Keep the pictures out of your copy. Transcribe the records below exactly.

(Exercise materials Opens)

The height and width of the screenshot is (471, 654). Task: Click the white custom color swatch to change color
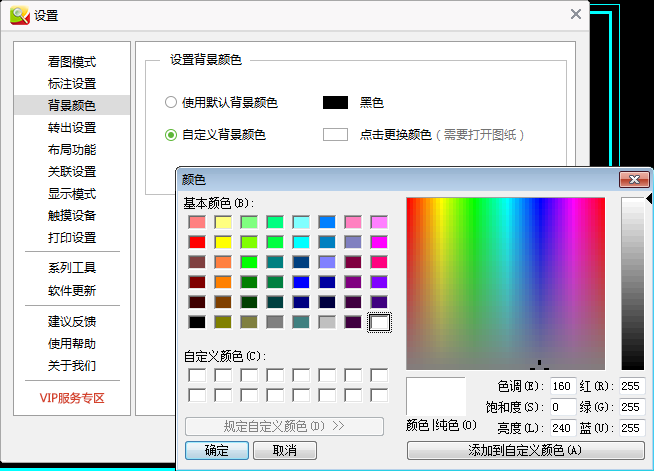click(335, 134)
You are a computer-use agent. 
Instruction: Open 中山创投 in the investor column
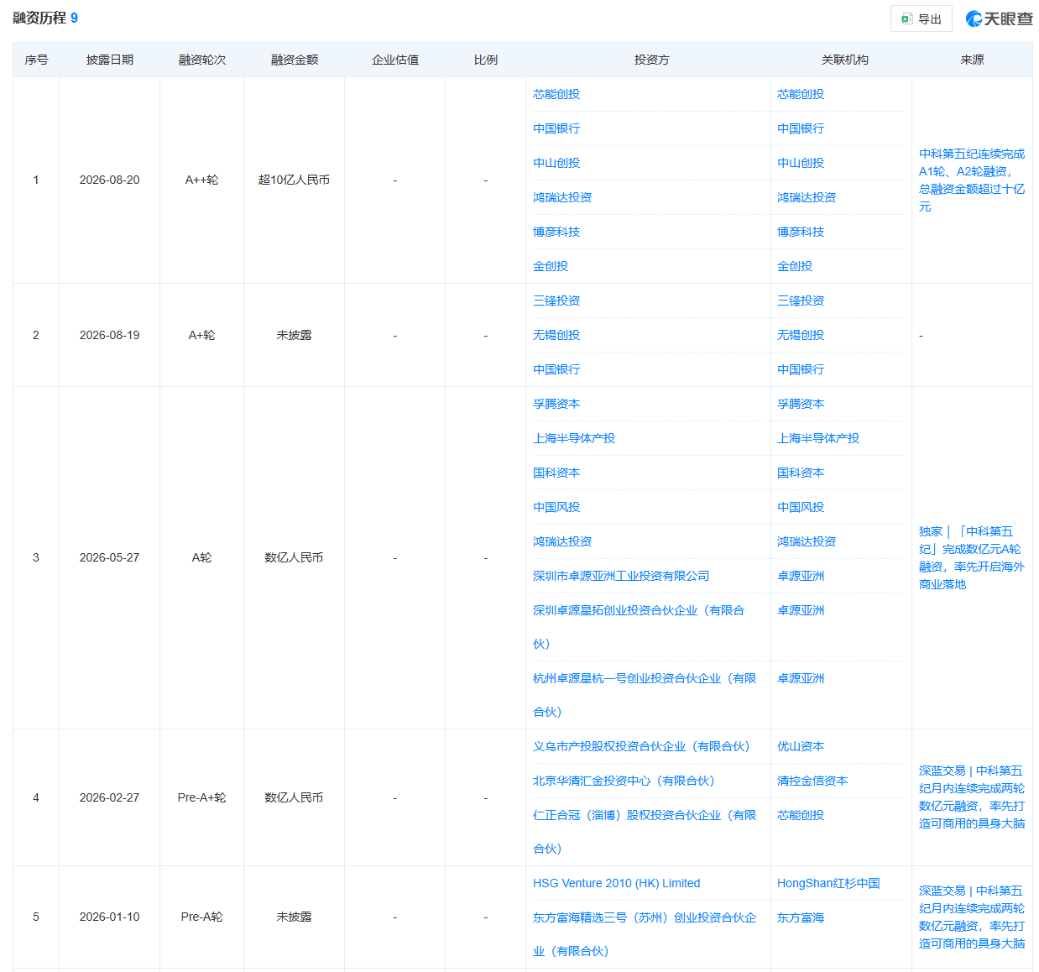(x=557, y=163)
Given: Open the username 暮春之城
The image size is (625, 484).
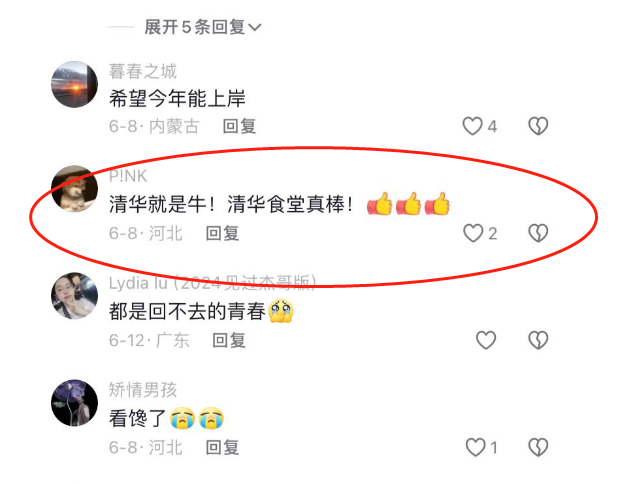Looking at the screenshot, I should pyautogui.click(x=143, y=71).
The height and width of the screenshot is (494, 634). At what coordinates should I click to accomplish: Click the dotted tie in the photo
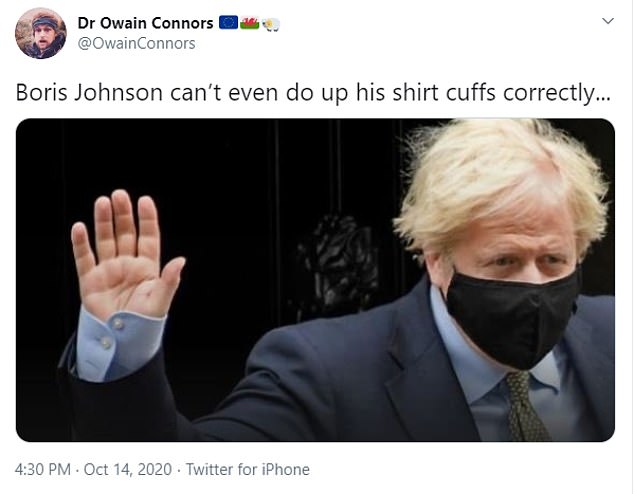(524, 406)
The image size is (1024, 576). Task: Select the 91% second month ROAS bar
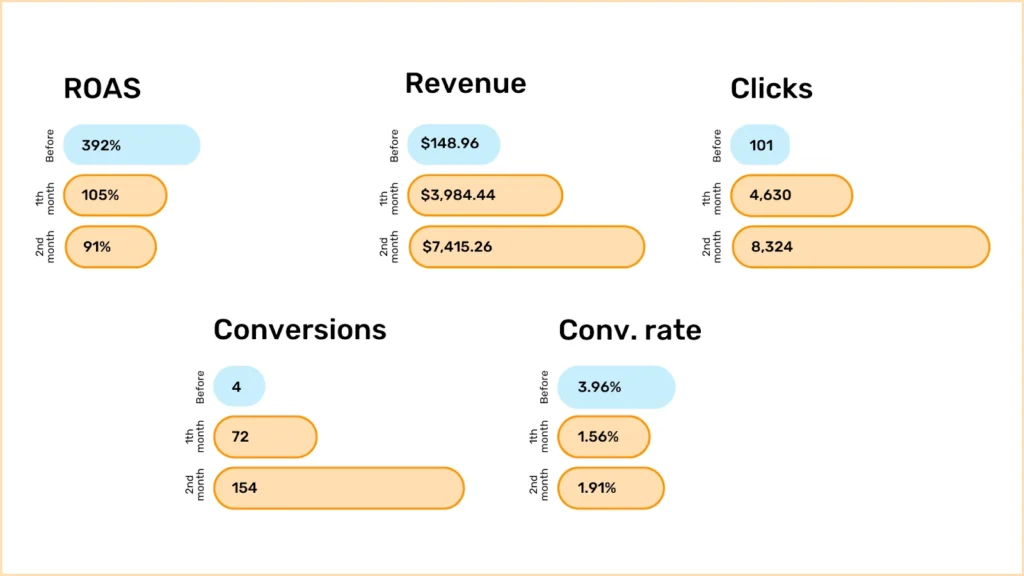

(Exercise materials Closes)

# Worked solution
The height and width of the screenshot is (471, 654). Task: Click the white custom color swatch to change color
click(335, 134)
You are a computer-use agent. 
Instruction: Open 中山创投 in the investor column
(x=557, y=163)
Given: Open the username 暮春之城
The image size is (625, 484).
Looking at the screenshot, I should pyautogui.click(x=143, y=71).
The height and width of the screenshot is (494, 634). At what coordinates should I click to accomplish: Click the dotted tie in the photo
(524, 406)
The image size is (1024, 576). Task: Select the 91% second month ROAS bar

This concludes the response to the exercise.